WHAT YOU WILL DO ▸ Return every line from the records below that has the word "Given".

(Dataset entries)
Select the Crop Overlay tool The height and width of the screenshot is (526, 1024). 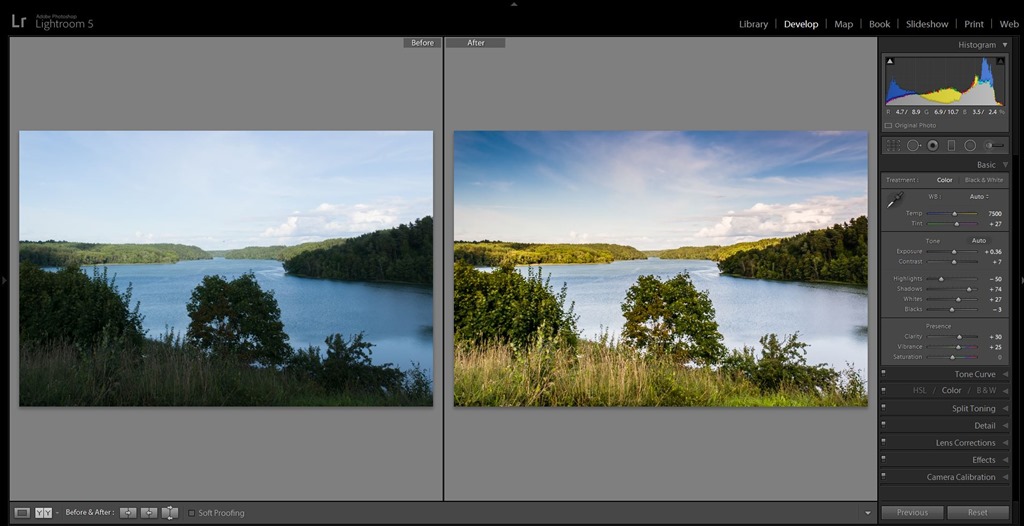(x=892, y=145)
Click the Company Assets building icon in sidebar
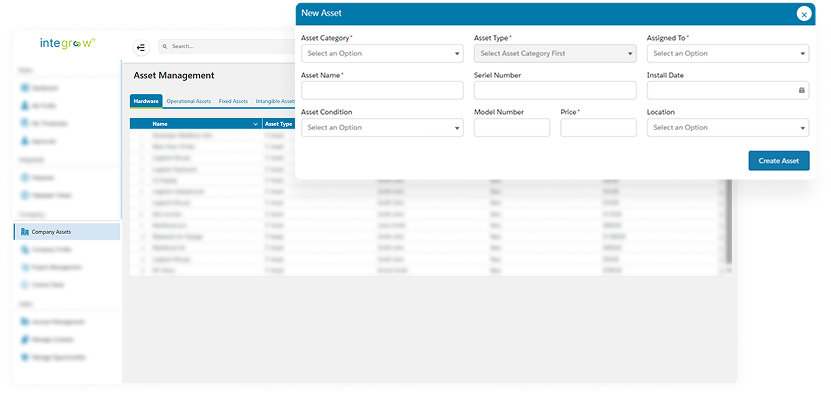This screenshot has width=831, height=397. tap(24, 232)
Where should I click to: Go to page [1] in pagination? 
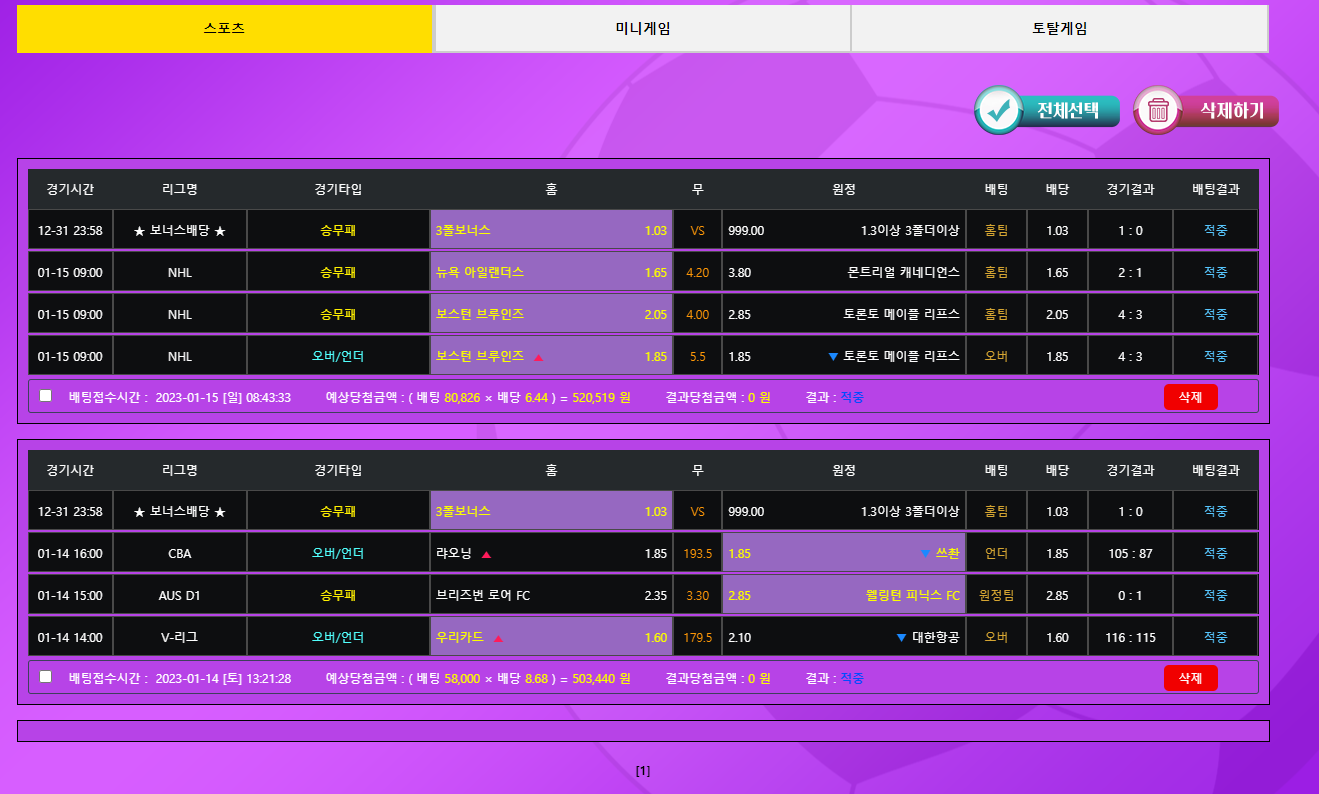(x=643, y=771)
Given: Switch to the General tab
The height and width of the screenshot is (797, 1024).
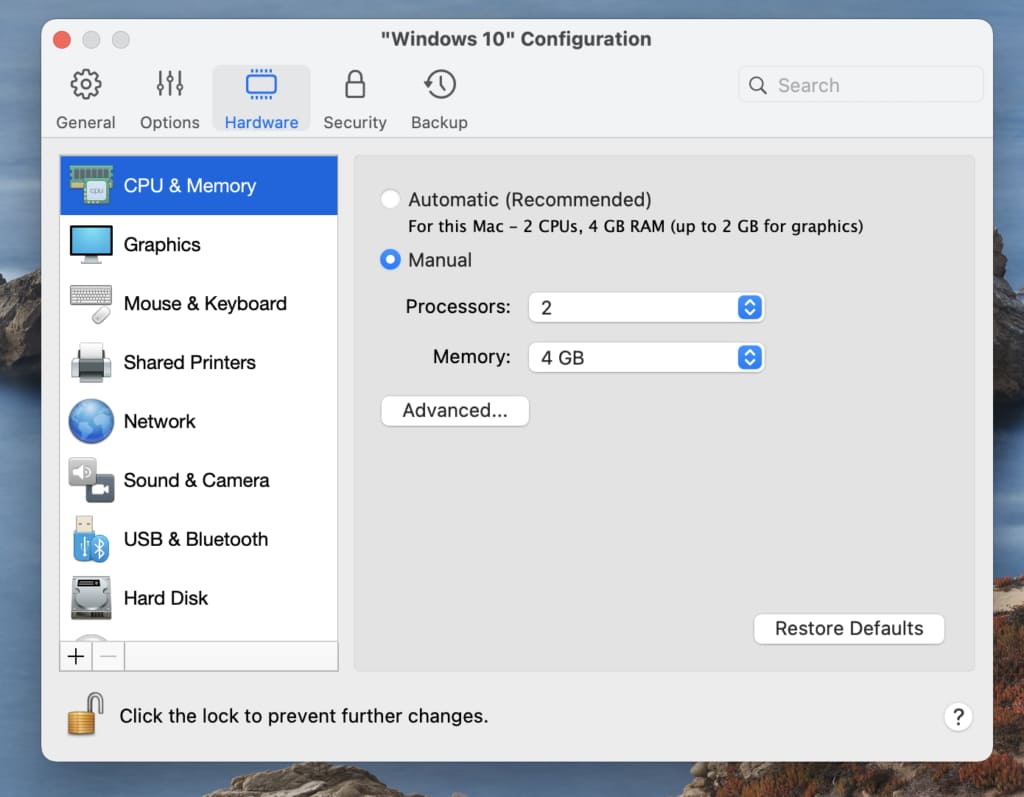Looking at the screenshot, I should click(x=86, y=100).
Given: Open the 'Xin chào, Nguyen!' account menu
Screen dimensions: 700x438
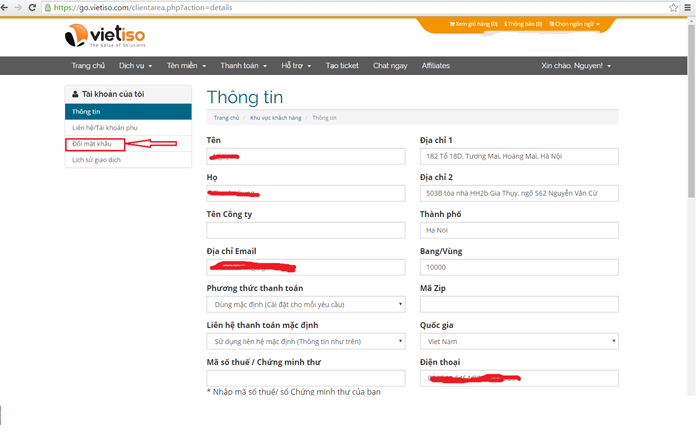Looking at the screenshot, I should point(576,66).
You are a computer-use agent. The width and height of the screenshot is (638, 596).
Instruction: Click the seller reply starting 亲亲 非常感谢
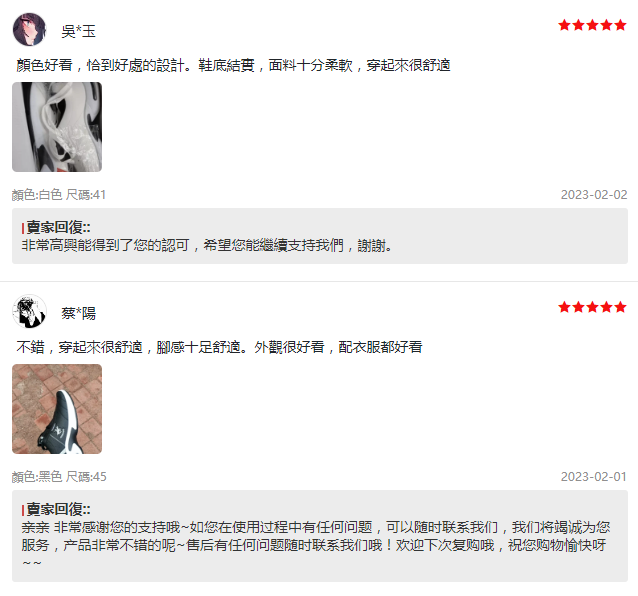316,545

REPLY TO THE EXERCISE ▸
Given: Switch to the General tab
Given: Open the 'Xin chào, Nguyen!' account menu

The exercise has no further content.